Produire les protéines grâce à l’herbe ? C’est l’objectif affiché de Jean-Luc, Nadine et Jean-Marc Lestrohan, producteurs de lait à Plouhinec (56). Depuis une quinzaine d’années, ils ont introduit de la luzerne dans leur assolement et gèrent leurs cultures fourragères « au millimètre ».

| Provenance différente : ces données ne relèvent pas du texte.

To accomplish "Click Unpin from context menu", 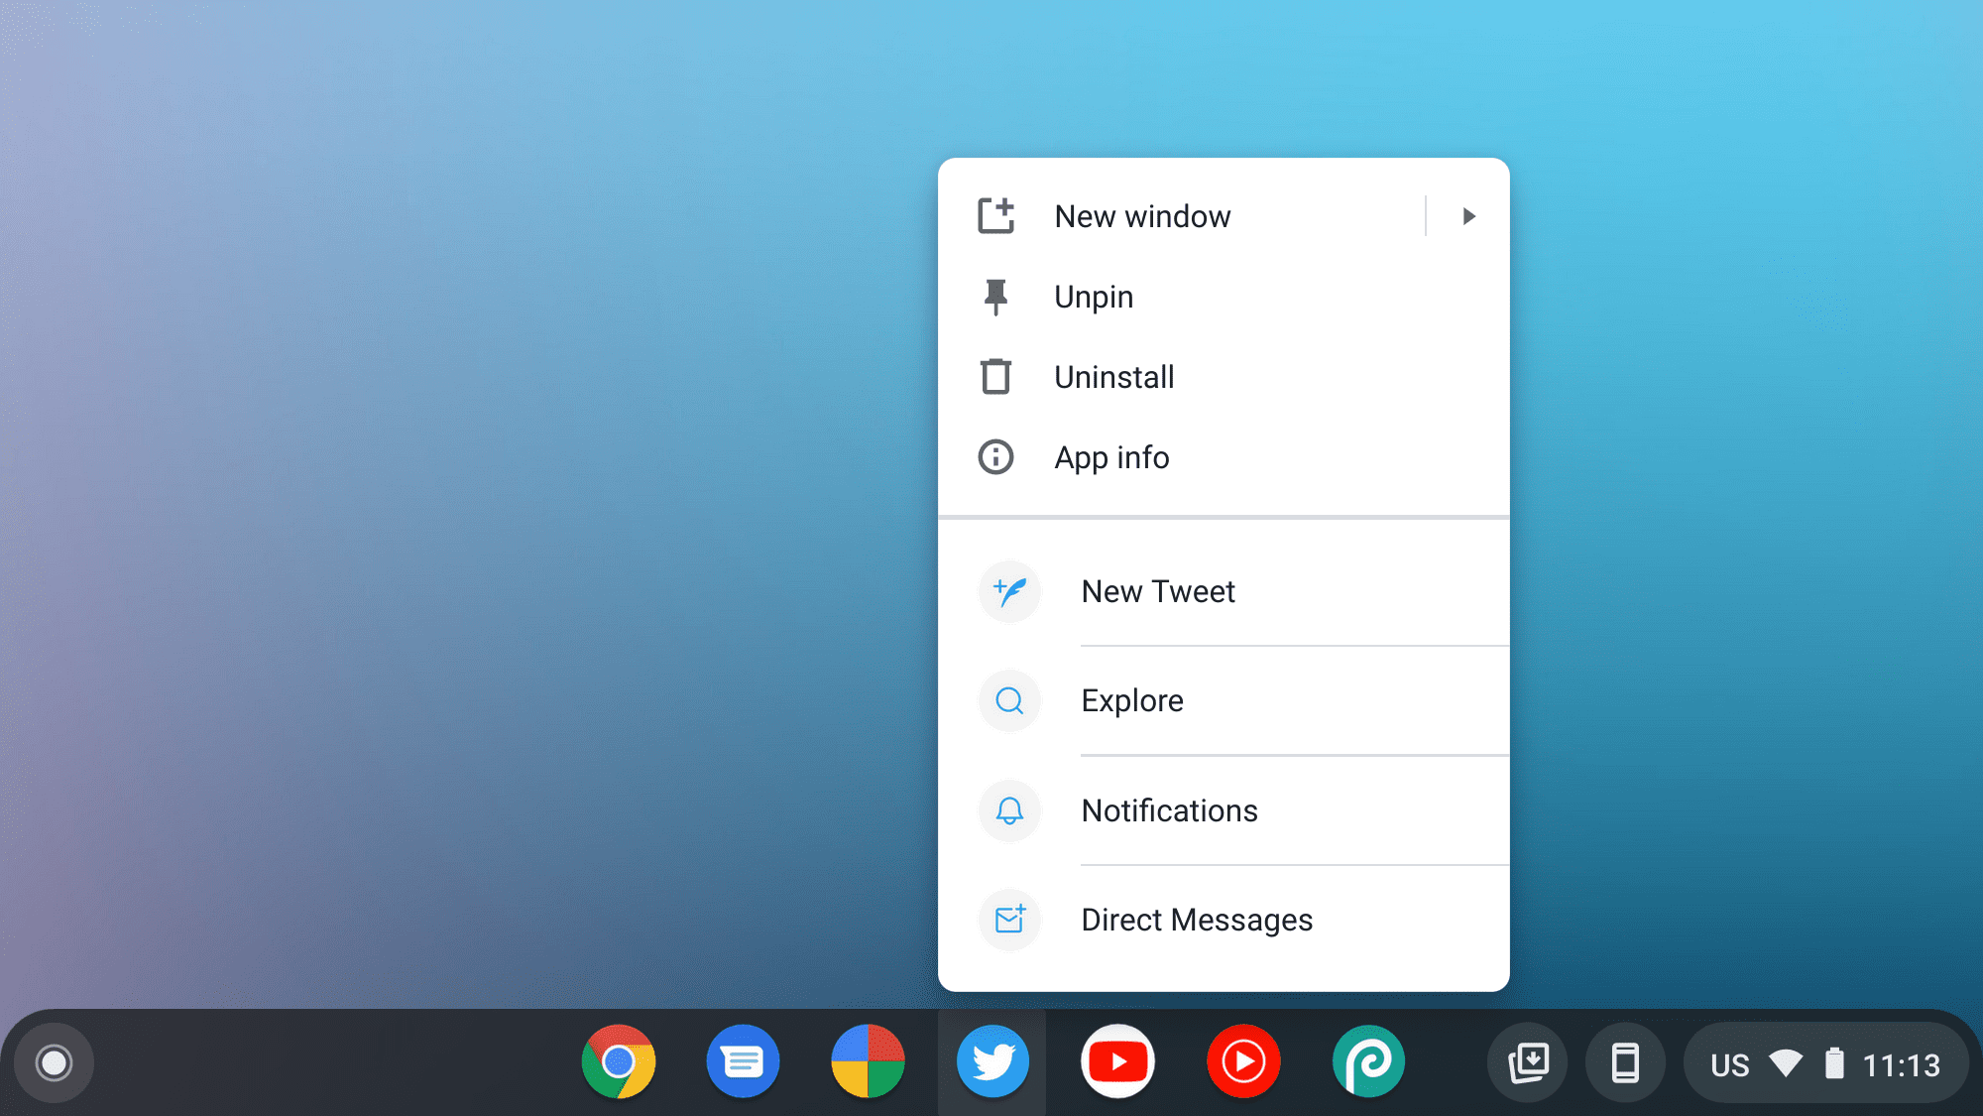I will (x=1094, y=297).
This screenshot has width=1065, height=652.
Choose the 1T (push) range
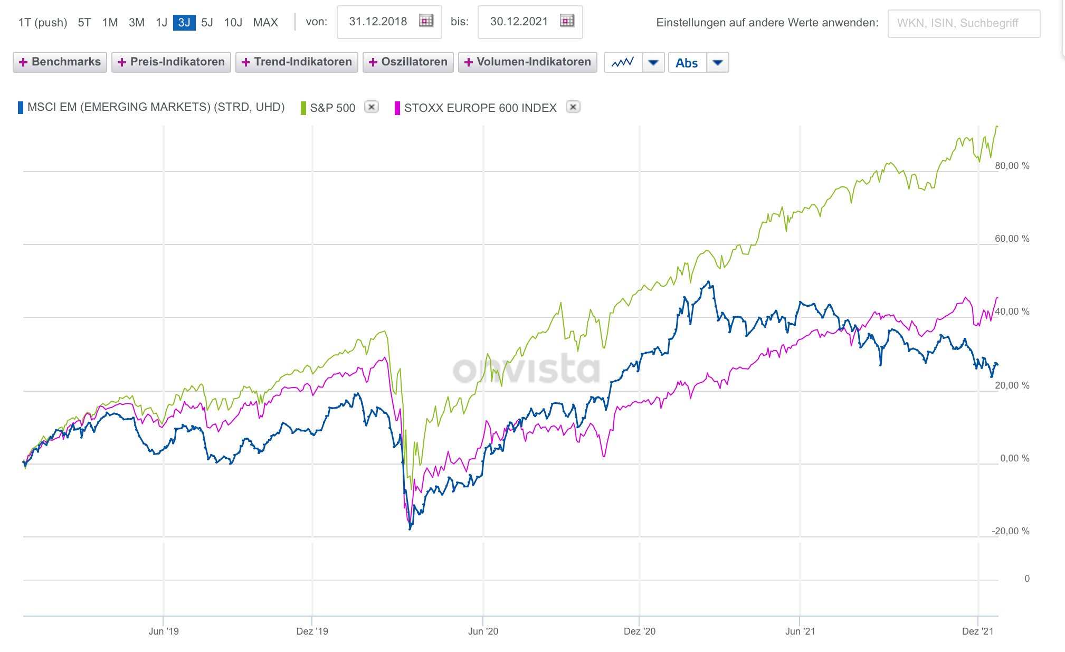43,22
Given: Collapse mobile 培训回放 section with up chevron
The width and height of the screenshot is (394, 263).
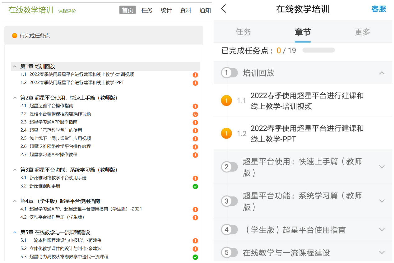Looking at the screenshot, I should (382, 73).
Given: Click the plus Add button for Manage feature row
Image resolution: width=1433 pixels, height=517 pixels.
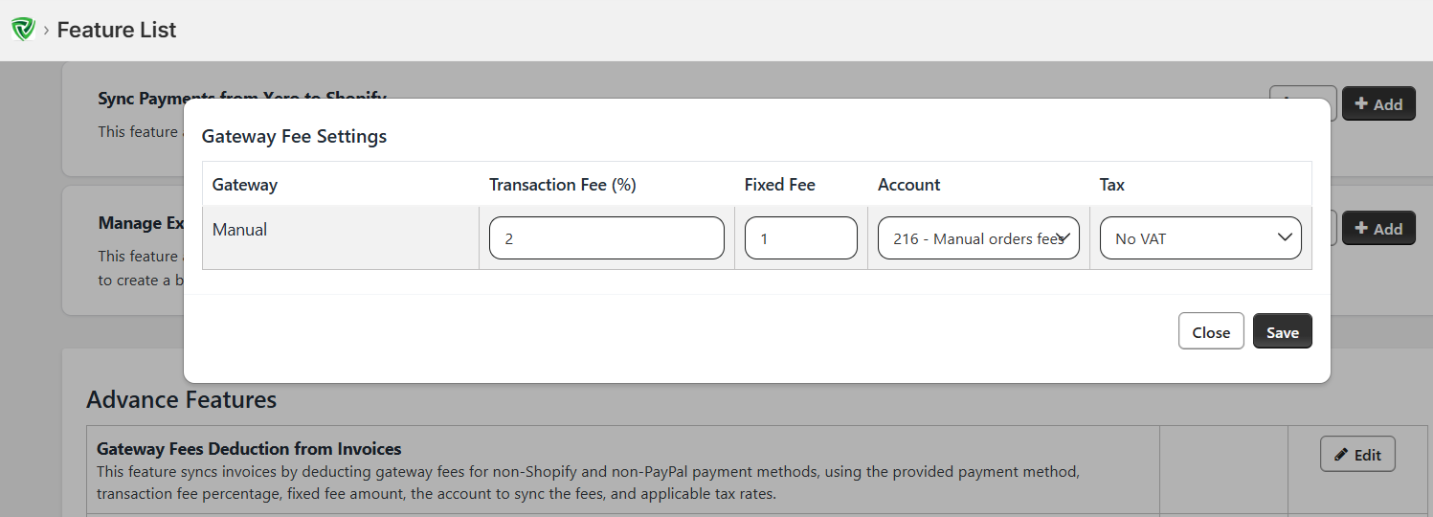Looking at the screenshot, I should [x=1378, y=229].
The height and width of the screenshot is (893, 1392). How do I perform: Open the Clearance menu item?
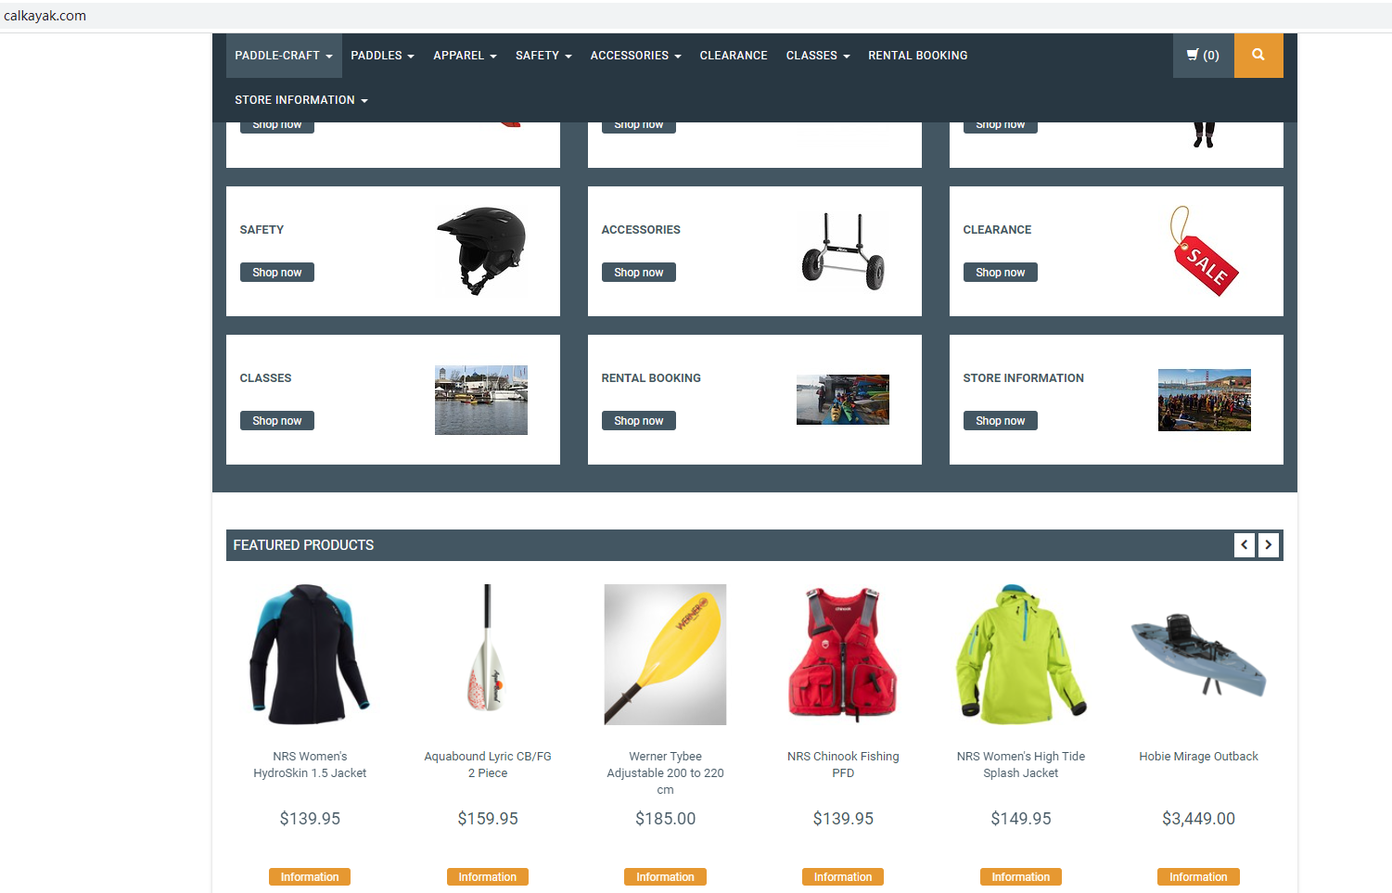[733, 56]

Pour Jean-Luc, Nadine et leur fils Jean-Marc, associés du Gaec Lestrohan, l’autonomie protéique est le moyen de maîtriser leurs charges, en produisant le maximum de fourrages sur l’exploitation. Ration, système fourrager, matériel… Tout est réfléchi et cohérent afin de produire 560 000 L de lait avec la meilleure rentabilité, en tirant parti de leurs 85 ha de SAU en conduite sans labour. « Il faut pousser la réflexion avant de lancer une culture fourragère » explique Jean-Luc Lestrohan. « Quel objectif, quelle con-duite, quelle exploitation, quel matériel ? » Les questions à se poser sont nombreuses et les conseils techniques bienvenus. Au Gaec Lestrohan, Bertrand Le Mentec, technicien cultures et Jean-Luc Jehanno, technicien nutrition et lait Triskalia accompagnent les associés.

Repères

  • 3 associés : Jean-Luc, Nadine et Jean-Marc
  • 560 000 L de référence
  • 85 vaches laitières (race normande)
  • 85 ha de SAU (sans labour) dont : 20 ha de maïs, 11 à 12 ha de blé, 5 à 6 ha de luzerne + trèfle violet, 10 ha de luzerne + dactyle, 3 ha de fétuque + trèfle violet et prairies

15 ha de luzerne

« La luzerne a été introduite dans la ration depuis longtemps pour l’apport de protéines, d’abord sous forme de bouchons puis d’enrubannage. Il y a 10 ans, nous sommes passés à l’autochargeuse qui nous permet de l’ensiler. Le coût de récolte est 2 à 3 fois moins élevé que celui de l’enrubannage et il est possible de faire des mélanges entre parcelles », explique Jean-Luc Lestrohan. La luzerne occupe 15 ha de SAU. Sur 5 ha, elle est depuis 2 ans associée à du trèfle violet, pour la conduite de culture et la valorisation alimentaire. 10 ha sont implantés en luzerne et dactyle. Ce dernier apporte protéine et surtout énergie. « L’épi du dactyle monte une seule fois par an. Souvent, après la 1re coupe il n’y a plus que de la feuille en repousse. Seul ou associé, il convient de le pâturer très tôt : 12 cm maximum à l’herbomètre », avertit l’éleveur.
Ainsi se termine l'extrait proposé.